Demek ki Nagumo’nun bu vurdumduymaz davranışlarını biletini kaybetme pahasına bile olsa durdurmak istiyorsun.
Hayır, asıl endişe duyduğu şey bu durum ilerleyip kendi biletinin de yanma olasılığı.
“Eğer bana anlatmazsan benim yerime Nagumo ile buluşup onunla konuşmanı isterim hemen. Hatta istersen buluşma bile ayarlayabilirim. İkinizin kavga etmesi kimsenin yararına değil.”
“Kesinlikle haklısın.”
“Nagumo’ya acilen yürütülen operasyonu iptal etmesini söylerim. Bana güvenmen gerek.”
Yürütülen operasyon… Neyi kastettiğini sormaya bile gerek yoktu aslında.
“Herkesin bana attığı bakışı ve beni izlemelerini kastediyorsun, değil mi?”
Kiriyama aşağımızdaki havuza bakarken kafasını salladı.
“Amaçları ne ve daha ne kadar sürecek? İkisinin de cevabı yok. 11. sınıfların bu tuhaf davranışlarında giderek artıyor tehlikeli bir durum.”
Güvenmeseler dahi, bütün kartları— pardon kendi iplerini– elinde tutan Nagumo’ya boyun eğmekten başka şansları yoktu.
“Nagumo’nun otoritesi kaya gibi sağlam. Ama eğer bu saçmalık devam ederse en kötüsü olabilir…”
Kiriyama ve onun gibi bilet sözünü almış olanlar kesinlikle onu itaatkarca takip etmeye devam edecekler, ama bu durum bilet sözü olmayan bir sürü öğrenci için söylenemezdi. Kiriyama bunun gibi bir başkaldırıya müsaade edemez.
Henüz bilet sözü almamış öğrenciler eğer bilet alma şanslarının kalmadığını bilirlerse Nagumo’yu okuldan atmaya çalışmaktan hiç de çekinmezlerdi.
Kiriyama ve onun durumunda olan itaatkarlar içinse bu durum yaşanabilecek en kötü senaryo idi.
“Onunla konuşmayı kabul etsem bile sorununun çözülüp defterlerin kapanacağından emin değilim.”
“O zaman ne yapmamı istiyorsun? Bana detaylardan bahsetmeyeceksin ama Nagumo ile de konuşmayacaksın. Bu sadece zaten olduğu gibi işlerin daha da kötüleşmesini sağlayacak.”

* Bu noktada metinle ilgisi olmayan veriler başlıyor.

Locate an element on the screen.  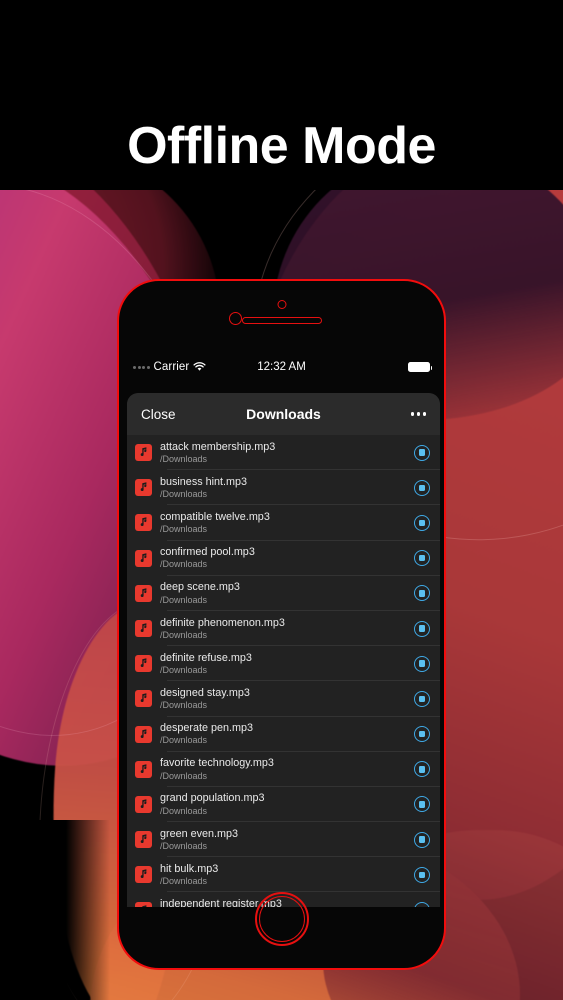
download-row-text: compatible twelve.mp3/Downloads is located at coordinates (284, 523).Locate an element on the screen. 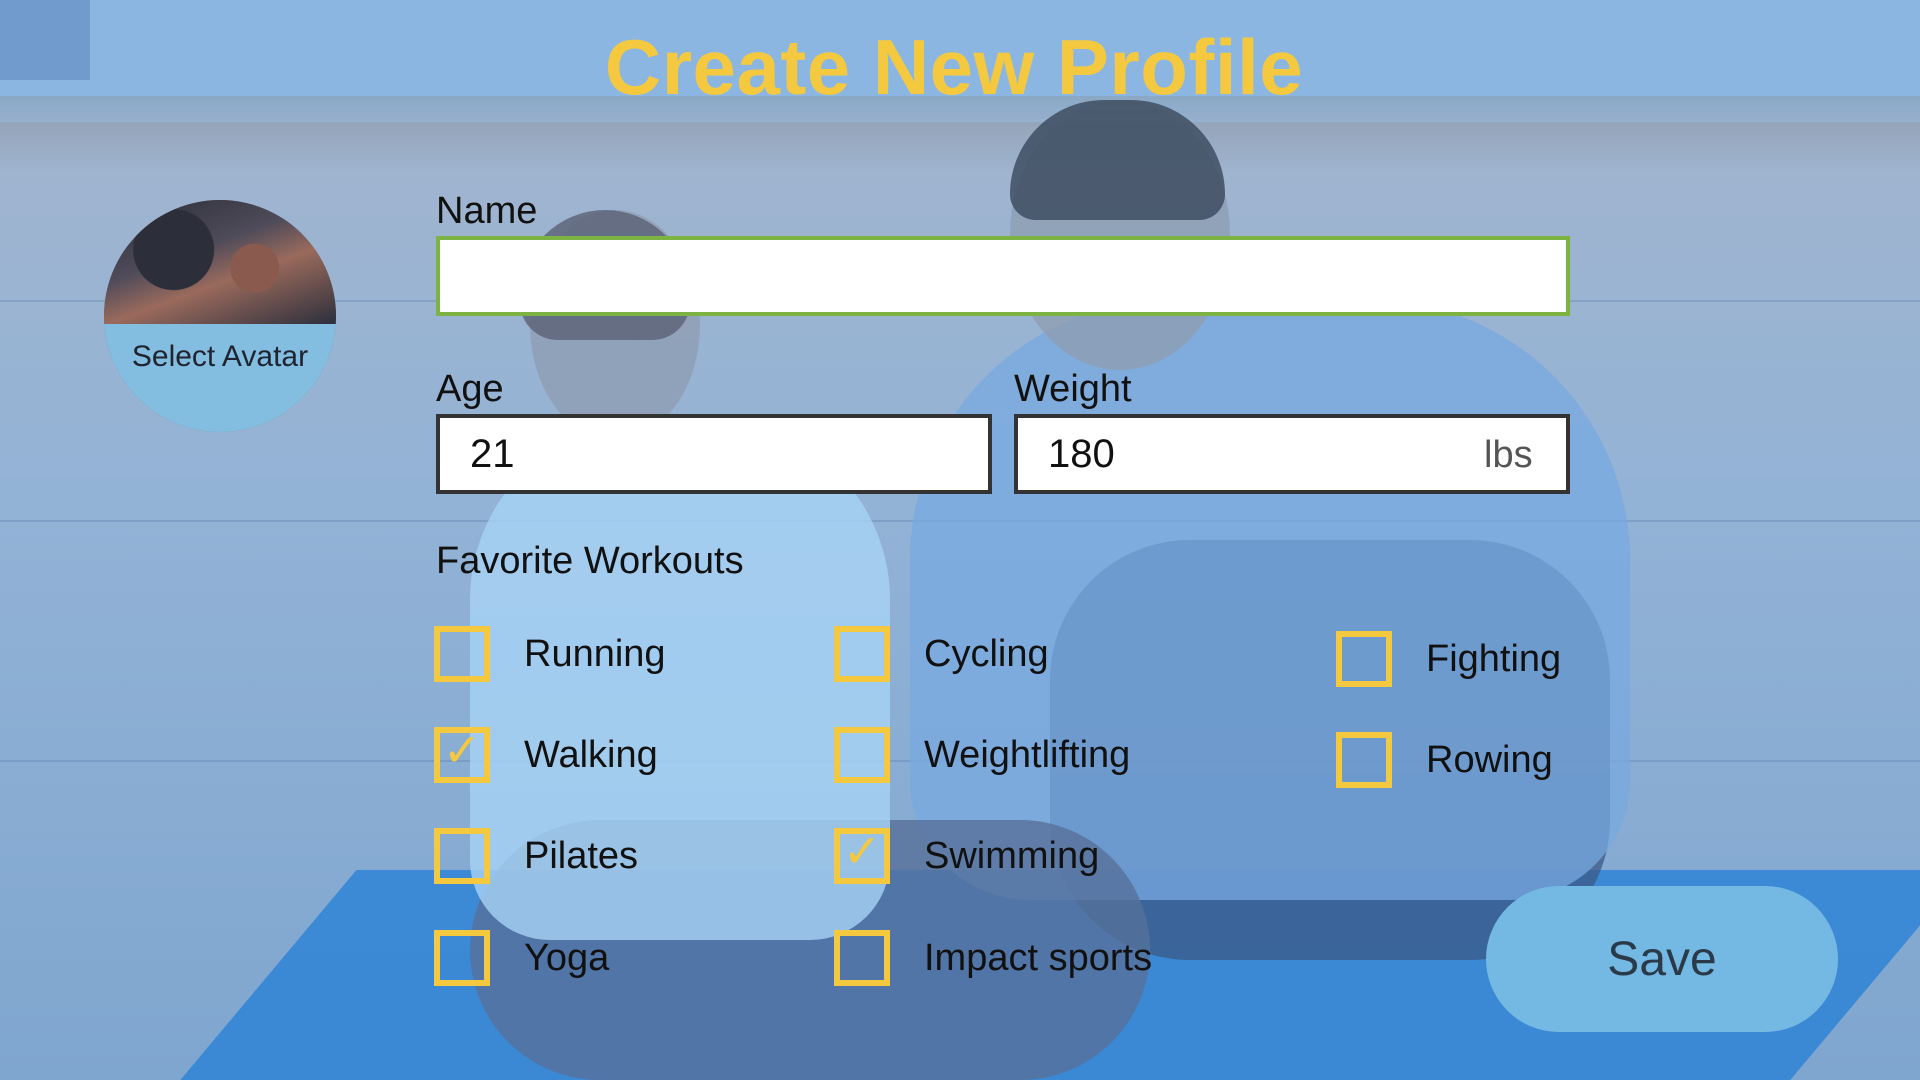  workout-checkbox-weightlifting: Weightlifting is located at coordinates (1034, 755).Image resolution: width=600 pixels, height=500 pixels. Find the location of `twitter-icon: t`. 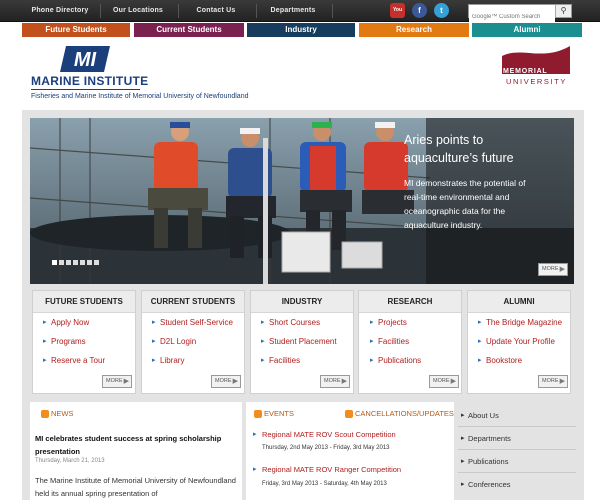

twitter-icon: t is located at coordinates (442, 10).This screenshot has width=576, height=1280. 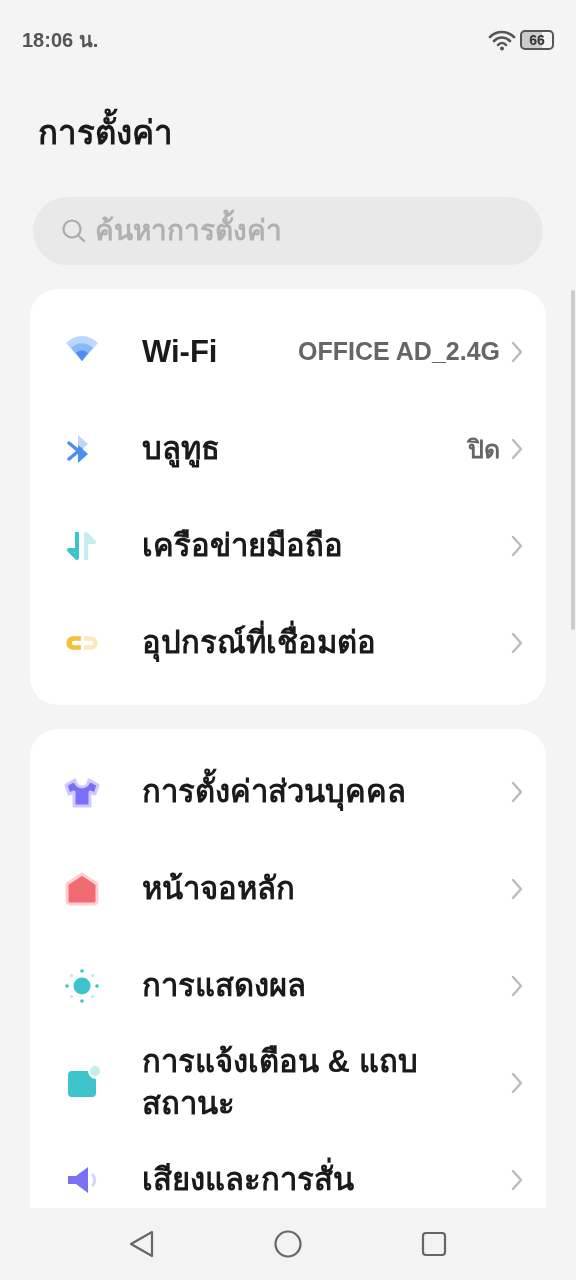 What do you see at coordinates (82, 986) in the screenshot?
I see `sun-icon` at bounding box center [82, 986].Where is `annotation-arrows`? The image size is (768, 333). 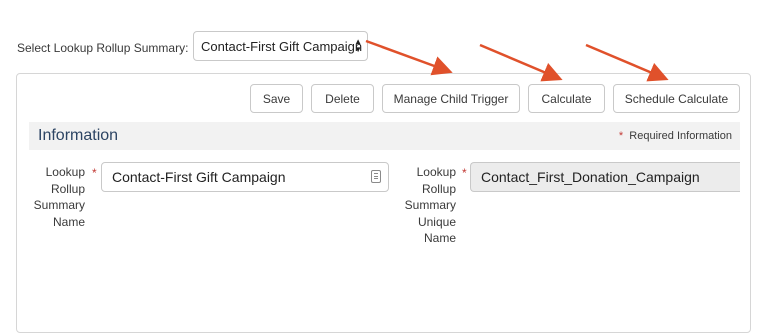
annotation-arrows is located at coordinates (517, 60).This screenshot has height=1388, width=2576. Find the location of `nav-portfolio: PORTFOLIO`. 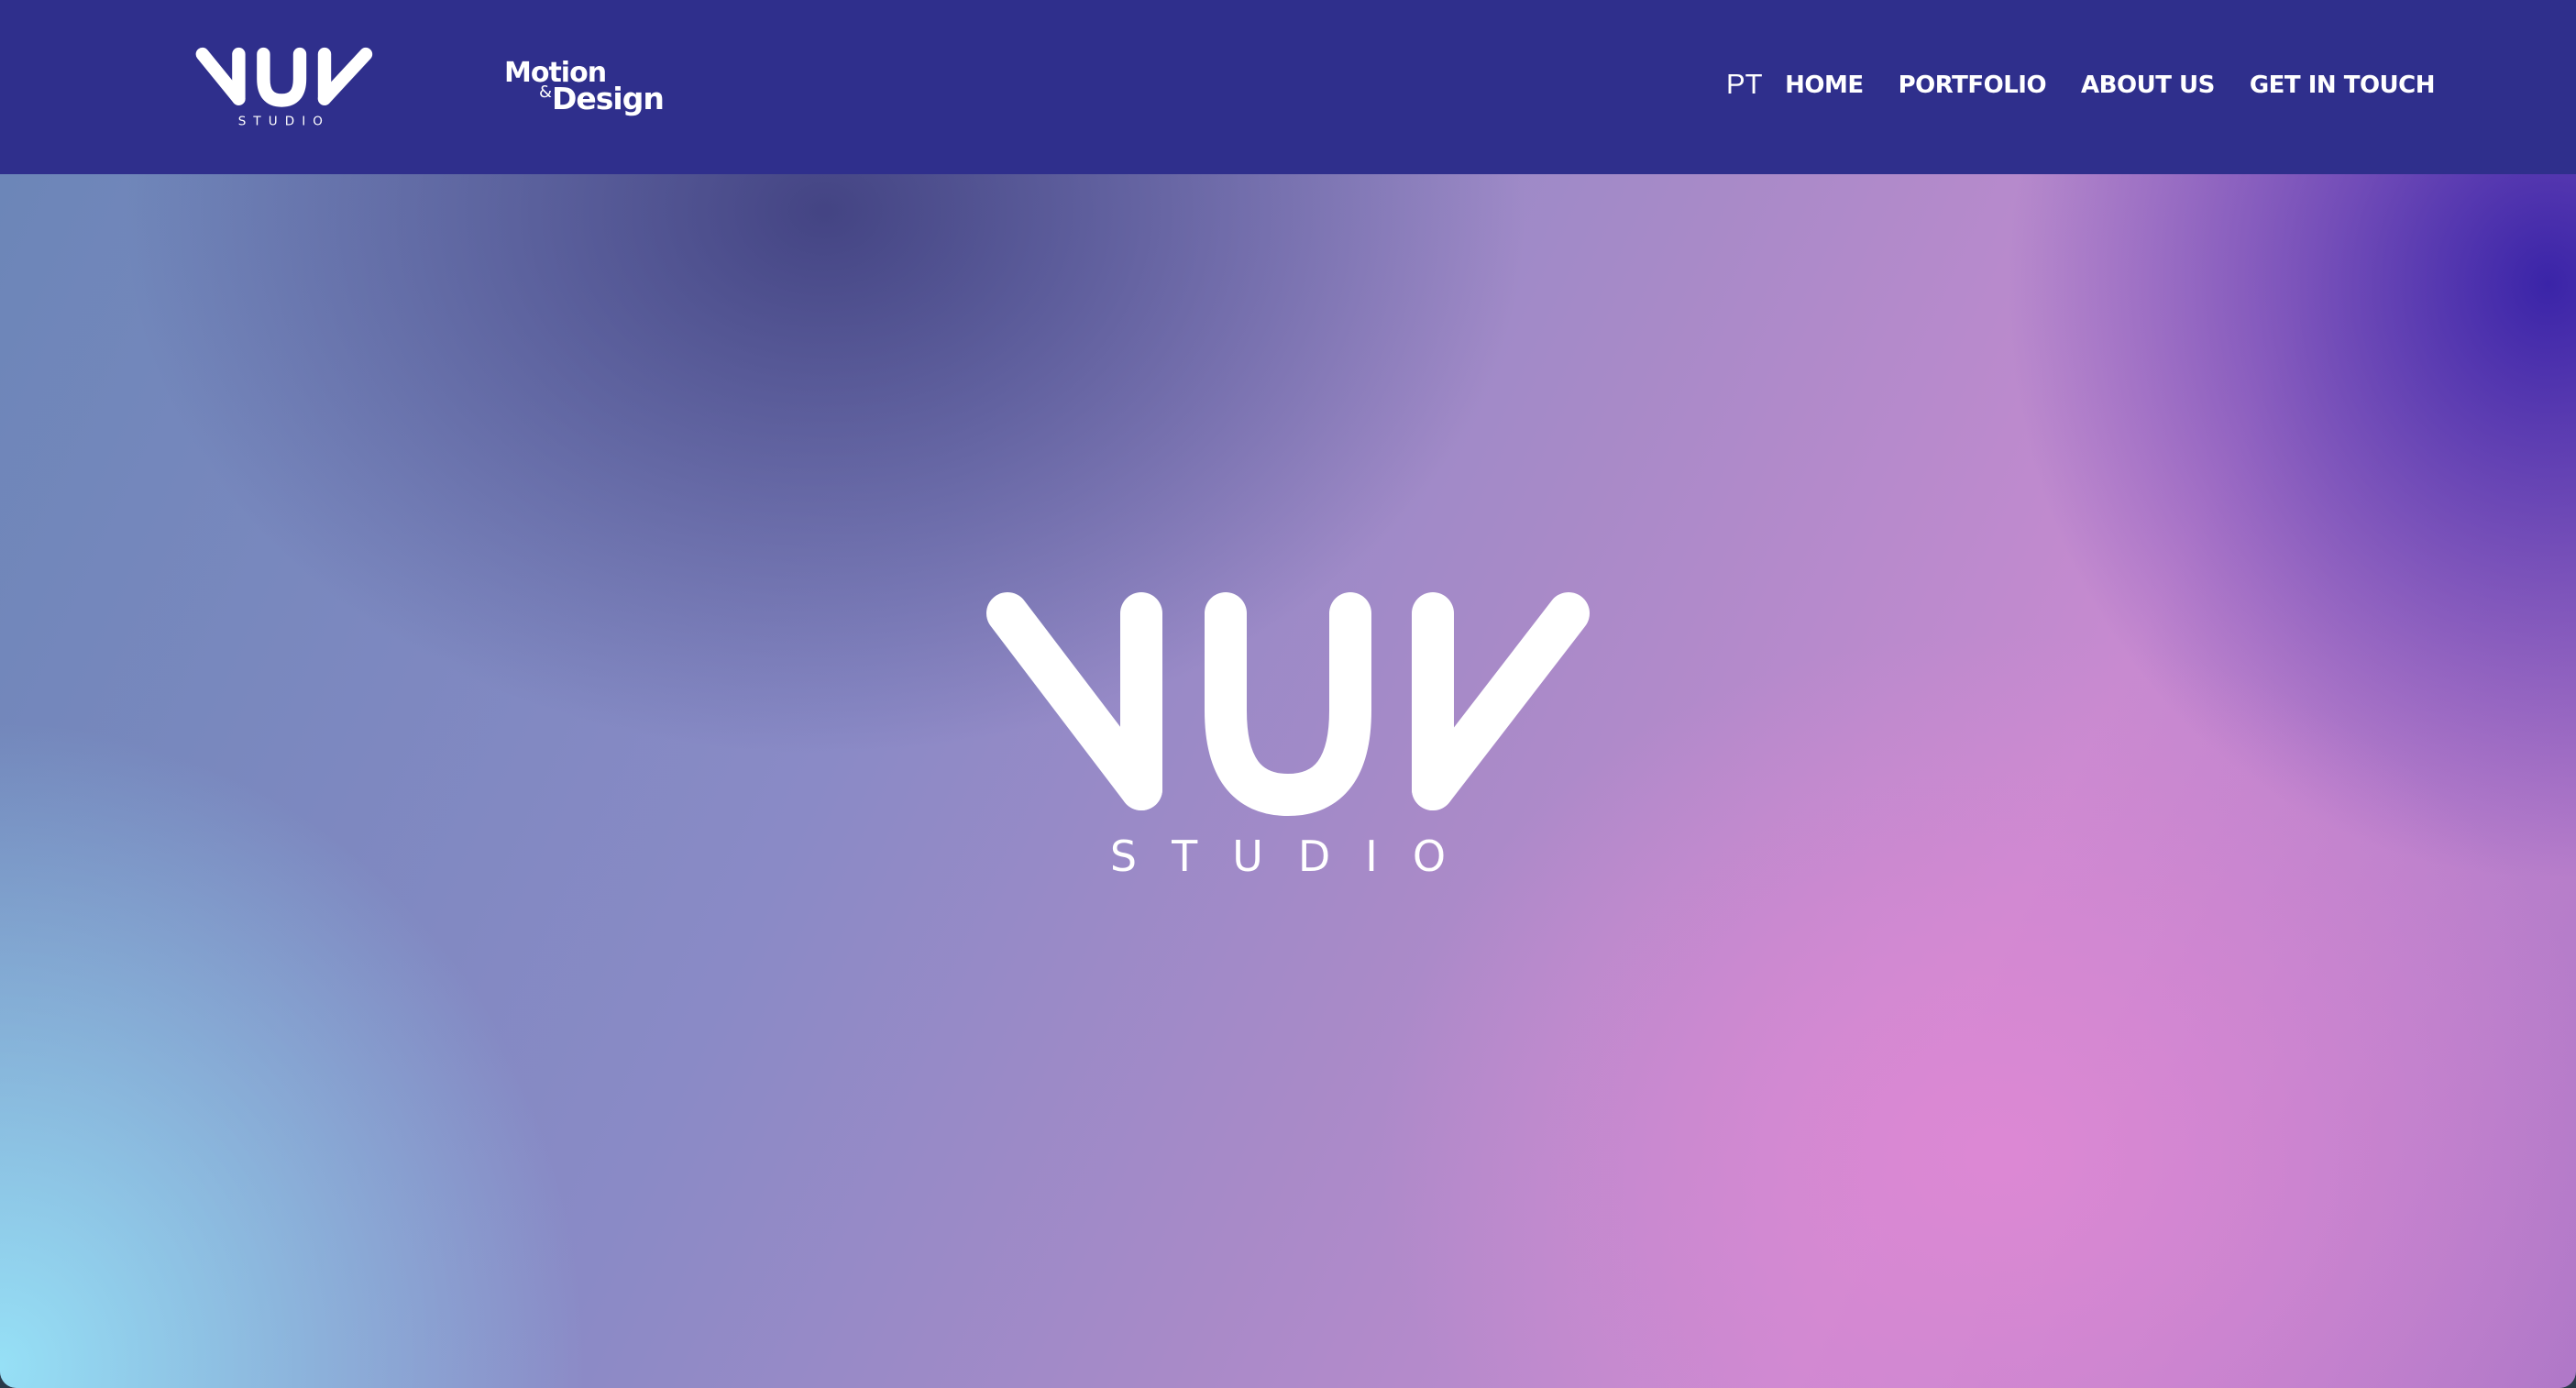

“Bana biraz zaman tanı. Yakın zamanda vereceğim cevap.”
“..Bana uyar ama Nagumo bir sonraki hamlesini yapmadan bir karar vermelisin.”
Havuza bakan Kiriyama hızlıca birinin ortama girişini fark etti.
Evet, o kişi sohbetimizin odağı olan Nagumo’dan başkası değildi.
“Gitmem lazım. Eğer seninle görüştüğümü öğrenirse başım yine belaya girer.”
Bence de böylesi akıllıca.
Kiriyama bugün benimle konuşmak için azımsanmayacak derecede büyük bir risk almıştır. Buraya sırf 11. sınıfların durumunu anlamak için gelmekle akılılık etmişim, harcadığım zamana değdi.